*TASK DATA*
::::

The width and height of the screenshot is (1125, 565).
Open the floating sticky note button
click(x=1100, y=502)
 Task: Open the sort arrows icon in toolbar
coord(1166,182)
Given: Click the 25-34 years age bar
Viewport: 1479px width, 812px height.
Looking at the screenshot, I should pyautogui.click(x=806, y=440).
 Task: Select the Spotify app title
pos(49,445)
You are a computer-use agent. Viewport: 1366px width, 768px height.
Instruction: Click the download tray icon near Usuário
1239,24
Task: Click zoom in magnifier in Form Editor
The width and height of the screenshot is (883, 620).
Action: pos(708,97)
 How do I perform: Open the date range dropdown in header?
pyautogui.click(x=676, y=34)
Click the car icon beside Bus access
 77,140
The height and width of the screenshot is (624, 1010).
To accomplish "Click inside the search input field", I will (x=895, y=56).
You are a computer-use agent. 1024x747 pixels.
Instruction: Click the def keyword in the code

::::

*HOW TO COMPLETE THIS TASK*
At the line containing "Task: Open the sort arrows icon in toolbar", start transcribing exactly, and continue through the last line of the listing. Stop there and add nothing.

*RESULT OF THE TASK*
 Task: Open the sort arrows icon in toolbar
coord(1166,182)
Given: Click the 25-34 years age bar
Viewport: 1479px width, 812px height.
Looking at the screenshot, I should pyautogui.click(x=806, y=440).
 Task: Select the Spotify app title
pos(49,445)
You are a computer-use agent. Viewport: 1366px width, 768px height.
Instruction: Click the download tray icon near Usuário
1239,24
Task: Click zoom in magnifier in Form Editor
The width and height of the screenshot is (883, 620).
Action: pos(708,97)
 How do I perform: Open the date range dropdown in header?
pyautogui.click(x=676, y=34)
Click the car icon beside Bus access
 77,140
The height and width of the screenshot is (624, 1010).
To accomplish "Click inside the search input field", I will (x=895, y=56).
You are a computer-use agent. 1024x747 pixels.
Instruction: Click the def keyword in the code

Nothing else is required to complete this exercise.